Myth #1: You can lose fat from specific parts of your body by exercising those spots.
Truth: There is no such thing as "spot reduction". When you exercise, you use energy produced by burning fat in all parts of your body - not just around the muscles that are doing most of the work. In fact, your genes may dictate where that fat disappears from, say, your face or arms before your belly, even if you do endless abdominal exercises. However, working a specific region like the belly can have a benefit: Strengthening the muscles can make you look thinner by helping you hold in your gut.
Myth #2: While light exercise does yield some benefits, it is not nearly as beneficial as strenuous exercise.
Truth: Strenuous workouts do improve aerobic capacity far more than light or moderate workouts do. While they may improve athletic performance, it does not necessarily translate into a great health advantage. The death rates from coronary heart disease, cancer, and all causes combined are much lower in moderate exercisers than in non exercisers; but they're only a little lower in heavy exercisers than in moderate exercisers. The same holds true for the risk of developing type II diabetes, by far the most common kind.
In addition, non strenuous exercise seems to reduce stress, anxiety, and blood pressure as effectively as strenuous exercise does. And moderate exercise like walking can do just as much to control weight as vigorous exercise like jogging, since the number of calories burned depends on how much ground you cover, not how fast you cover it. In fact, moderate exercise is potentially more effective than vigorous for most people, since they can walk much further than they can run.
Myth #3: Sports drinks can help you exercise more safely and effectively.

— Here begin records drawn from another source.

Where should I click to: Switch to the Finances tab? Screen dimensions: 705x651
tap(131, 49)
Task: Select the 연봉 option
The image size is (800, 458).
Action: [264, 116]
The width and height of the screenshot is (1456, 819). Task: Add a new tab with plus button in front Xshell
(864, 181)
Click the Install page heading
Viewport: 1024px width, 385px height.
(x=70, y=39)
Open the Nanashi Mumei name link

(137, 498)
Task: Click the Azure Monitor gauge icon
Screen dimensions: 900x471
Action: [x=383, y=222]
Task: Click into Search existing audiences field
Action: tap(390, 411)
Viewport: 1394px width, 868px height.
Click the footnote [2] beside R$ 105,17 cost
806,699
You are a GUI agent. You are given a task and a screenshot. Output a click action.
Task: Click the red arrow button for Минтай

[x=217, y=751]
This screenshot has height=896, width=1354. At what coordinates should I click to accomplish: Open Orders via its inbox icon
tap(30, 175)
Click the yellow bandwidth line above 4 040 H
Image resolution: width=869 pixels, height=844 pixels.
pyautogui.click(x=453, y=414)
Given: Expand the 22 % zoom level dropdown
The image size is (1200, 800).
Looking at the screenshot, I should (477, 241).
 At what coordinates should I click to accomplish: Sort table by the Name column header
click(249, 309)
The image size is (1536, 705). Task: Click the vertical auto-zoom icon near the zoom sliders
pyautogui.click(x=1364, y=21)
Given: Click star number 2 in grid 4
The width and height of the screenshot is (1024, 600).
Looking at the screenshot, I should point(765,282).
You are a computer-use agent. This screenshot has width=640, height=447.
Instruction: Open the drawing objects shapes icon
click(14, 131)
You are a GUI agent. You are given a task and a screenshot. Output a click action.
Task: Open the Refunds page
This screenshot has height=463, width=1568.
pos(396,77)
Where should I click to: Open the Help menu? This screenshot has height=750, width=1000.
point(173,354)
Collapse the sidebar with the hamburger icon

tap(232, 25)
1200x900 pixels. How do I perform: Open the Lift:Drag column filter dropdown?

Truth: Sports drinks contain two main ingredients that are theoretically beneficial for exercisers: Sodium, which helps the body retain water, and sugar, which the body burns for energy. But very few people exercise hard enough to sweat away enough sodium or to use up their carbohydrate reserves, which the body converts to sugar. You'd have to jog for at least two hours, for example, before your carbohydrate stores would start to run low. So unless you're doing a marathon or other exhaustive exercise, plain water is all you need.
Myth #4: The more you sweat during exercise, the more fat you lose.
Truth: The harder you work out, the more calories you'll burn within a given period and thus the more fat you stand to lose. But how much you sweat does not necessarily reflect how hard you're working. Some people tend to sweat profusely due to heavy body weight, poor conditioning, or heredity. And everyone sweats more in hot, dry weather or dense clothing than in cool, humid weather or porous clothing. (You may feel as if you're sweating more in humid weather; but that's because moist air slows the evaporation of sweat.) Exercising in extremely hot weather or in a plastic "weight loss" suit will indeed make you sweat heavily and lose weight immediately. But that lost weight is almost entirely water; the pounds will return when you replenish your fluids by drinking after the workout. Further, you could develop heat exhaustion if you push yourself too hard in extreme heat or in plastic clothes. Which prevents sweat from evaporating and, in turn, cooling you off.
Myth #5: Strength training won't help you get thinner, since it burns few calories and adds pounds of muscle.
Truth: Strength training, using either weights, machines, or elastic bands, can substantially increase the number of calories you burn. A typical session, in which you rest briefly after each muscle building maneuver, uses up calories at least as fast as walking does. Circuit training, in which you move quickly from one strengthening maneuver to the next, burns calories faster than walking does. And your body continues to burn calories for hours after either type of strength training. More important, the muscle you build consumes calories more rapidly, even when you're not exercising.
In one study, three months of strength training boosted the average calorie-burning rate by an average of 7 percent, burned off 4 pounds of fat, and added nearly that much muscle. Since muscle is denser than fat, the volunteers presumably did become thinner. Equally important, they burned off that fat despite a 15 percent increase in their calorie content. If the researchers hadn't prodded them to maintain their weight by eating more than they felt like eating, the volunteers almost surely would have lost weight. Strength training is particularly helpful as part of a comprehensive weight-loss program that includes both aerobic exercise. Which burns lots of calories during the workout and some calories after the workout and a moderately low-calorie diet (forget crash diets, which almost always never work and can be dangerous). A recent study found that women who ate a moderately restrictive diet and did either strength training or aerobic exercise lost more weight than those who only dieted. But those who split their workout time between strength training and aerobic exercise lost the most weight of all.